(Dataset entries)
▽
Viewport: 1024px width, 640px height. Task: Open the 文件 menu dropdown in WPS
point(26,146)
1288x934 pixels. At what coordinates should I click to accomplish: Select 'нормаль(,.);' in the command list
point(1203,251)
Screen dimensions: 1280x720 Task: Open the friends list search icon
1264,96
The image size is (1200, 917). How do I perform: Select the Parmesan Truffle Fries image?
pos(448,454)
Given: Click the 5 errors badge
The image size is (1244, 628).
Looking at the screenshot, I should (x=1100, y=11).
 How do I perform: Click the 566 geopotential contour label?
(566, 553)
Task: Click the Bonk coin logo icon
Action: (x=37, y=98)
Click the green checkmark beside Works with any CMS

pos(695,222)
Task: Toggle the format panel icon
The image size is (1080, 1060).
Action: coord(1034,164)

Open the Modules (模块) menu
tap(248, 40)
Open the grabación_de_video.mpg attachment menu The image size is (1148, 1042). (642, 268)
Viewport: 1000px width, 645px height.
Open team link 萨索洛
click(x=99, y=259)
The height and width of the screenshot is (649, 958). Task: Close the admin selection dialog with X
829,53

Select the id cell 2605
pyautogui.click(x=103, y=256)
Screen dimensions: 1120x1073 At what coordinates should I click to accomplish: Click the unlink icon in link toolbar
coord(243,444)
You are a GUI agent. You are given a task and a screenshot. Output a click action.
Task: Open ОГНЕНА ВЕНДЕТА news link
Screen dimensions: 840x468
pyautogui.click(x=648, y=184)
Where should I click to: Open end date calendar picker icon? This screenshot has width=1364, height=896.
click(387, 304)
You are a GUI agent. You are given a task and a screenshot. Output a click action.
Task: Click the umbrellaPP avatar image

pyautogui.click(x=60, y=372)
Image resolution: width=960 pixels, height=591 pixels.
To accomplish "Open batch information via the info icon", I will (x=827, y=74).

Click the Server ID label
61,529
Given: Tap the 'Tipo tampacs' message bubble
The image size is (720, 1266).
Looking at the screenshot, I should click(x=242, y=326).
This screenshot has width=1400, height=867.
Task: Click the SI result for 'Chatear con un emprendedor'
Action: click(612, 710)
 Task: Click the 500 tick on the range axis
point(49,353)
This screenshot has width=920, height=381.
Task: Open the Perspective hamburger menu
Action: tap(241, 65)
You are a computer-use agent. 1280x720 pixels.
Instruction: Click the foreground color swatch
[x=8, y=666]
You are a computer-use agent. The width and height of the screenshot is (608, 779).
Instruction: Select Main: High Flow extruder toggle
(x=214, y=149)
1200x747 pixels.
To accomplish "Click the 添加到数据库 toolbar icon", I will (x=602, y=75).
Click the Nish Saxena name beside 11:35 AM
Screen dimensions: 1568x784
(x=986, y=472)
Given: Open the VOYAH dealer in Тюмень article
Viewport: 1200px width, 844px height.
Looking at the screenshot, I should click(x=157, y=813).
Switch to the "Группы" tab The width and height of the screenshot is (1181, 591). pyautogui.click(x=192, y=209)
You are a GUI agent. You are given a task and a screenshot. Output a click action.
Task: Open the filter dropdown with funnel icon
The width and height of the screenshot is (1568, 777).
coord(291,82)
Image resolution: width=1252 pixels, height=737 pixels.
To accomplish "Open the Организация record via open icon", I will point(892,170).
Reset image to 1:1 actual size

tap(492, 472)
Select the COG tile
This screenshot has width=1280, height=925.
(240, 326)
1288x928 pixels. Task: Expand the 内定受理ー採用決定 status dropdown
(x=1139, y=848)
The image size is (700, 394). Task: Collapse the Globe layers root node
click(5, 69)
△
- **What is being asked**: Give back each entry exactly as it was written.

- **Response to this task**:
Viewport: 1024px width, 640px height. Task: Open the 文件 menu dropdown in WPS
point(26,146)
1288x934 pixels. At what coordinates should I click to accomplish: Select 'нормаль(,.);' in the command list
point(1203,251)
Screen dimensions: 1280x720 Task: Open the friends list search icon
1264,96
The image size is (1200, 917). How do I perform: Select the Parmesan Truffle Fries image?
pos(448,454)
Given: Click the 5 errors badge
The image size is (1244, 628).
Looking at the screenshot, I should (x=1100, y=11).
 How do I perform: Click the 566 geopotential contour label?
(566, 553)
Task: Click the Bonk coin logo icon
Action: (x=37, y=98)
Click the green checkmark beside Works with any CMS

pos(695,222)
Task: Toggle the format panel icon
The image size is (1080, 1060).
Action: coord(1034,164)

Open the Modules (模块) menu
tap(248, 40)
Open the grabación_de_video.mpg attachment menu The image size is (1148, 1042). (642, 268)
Viewport: 1000px width, 645px height.
Open team link 萨索洛
click(x=99, y=259)
The height and width of the screenshot is (649, 958). Task: Close the admin selection dialog with X
829,53

Select the id cell 2605
pyautogui.click(x=103, y=256)
Screen dimensions: 1120x1073 At what coordinates should I click to accomplish: Click the unlink icon in link toolbar
coord(243,444)
You are a GUI agent. You are given a task and a screenshot. Output a click action.
Task: Open ОГНЕНА ВЕНДЕТА news link
Screen dimensions: 840x468
pyautogui.click(x=648, y=184)
Where should I click to: Open end date calendar picker icon? This screenshot has width=1364, height=896.
click(387, 304)
You are a GUI agent. You are given a task and a screenshot. Output a click action.
Task: Click the umbrellaPP avatar image

pyautogui.click(x=60, y=372)
Image resolution: width=960 pixels, height=591 pixels.
To accomplish "Open batch information via the info icon", I will (x=827, y=74).

Click the Server ID label
61,529
Given: Tap the 'Tipo tampacs' message bubble
The image size is (720, 1266).
Looking at the screenshot, I should click(x=242, y=326).
This screenshot has width=1400, height=867.
Task: Click the SI result for 'Chatear con un emprendedor'
Action: click(612, 710)
 Task: Click the 500 tick on the range axis
point(49,353)
This screenshot has width=920, height=381.
Task: Open the Perspective hamburger menu
Action: tap(241, 65)
You are a computer-use agent. 1280x720 pixels.
Instruction: Click the foreground color swatch
[x=8, y=666]
You are a computer-use agent. The width and height of the screenshot is (608, 779).
Instruction: Select Main: High Flow extruder toggle
(x=214, y=149)
1200x747 pixels.
To accomplish "Click the 添加到数据库 toolbar icon", I will (x=602, y=75).
Click the Nish Saxena name beside 11:35 AM
Screen dimensions: 1568x784
(x=986, y=472)
Given: Open the VOYAH dealer in Тюмень article
Viewport: 1200px width, 844px height.
Looking at the screenshot, I should click(x=157, y=813).
Switch to the "Группы" tab The width and height of the screenshot is (1181, 591). pyautogui.click(x=192, y=209)
You are a GUI agent. You are given a task and a screenshot. Output a click action.
Task: Open the filter dropdown with funnel icon
The width and height of the screenshot is (1568, 777).
coord(291,82)
Image resolution: width=1252 pixels, height=737 pixels.
To accomplish "Open the Организация record via open icon", I will point(892,170).
Reset image to 1:1 actual size

tap(492, 472)
Select the COG tile
This screenshot has width=1280, height=925.
(240, 326)
1288x928 pixels. Task: Expand the 内定受理ー採用決定 status dropdown
(x=1139, y=848)
The image size is (700, 394). Task: Collapse the Globe layers root node
click(5, 69)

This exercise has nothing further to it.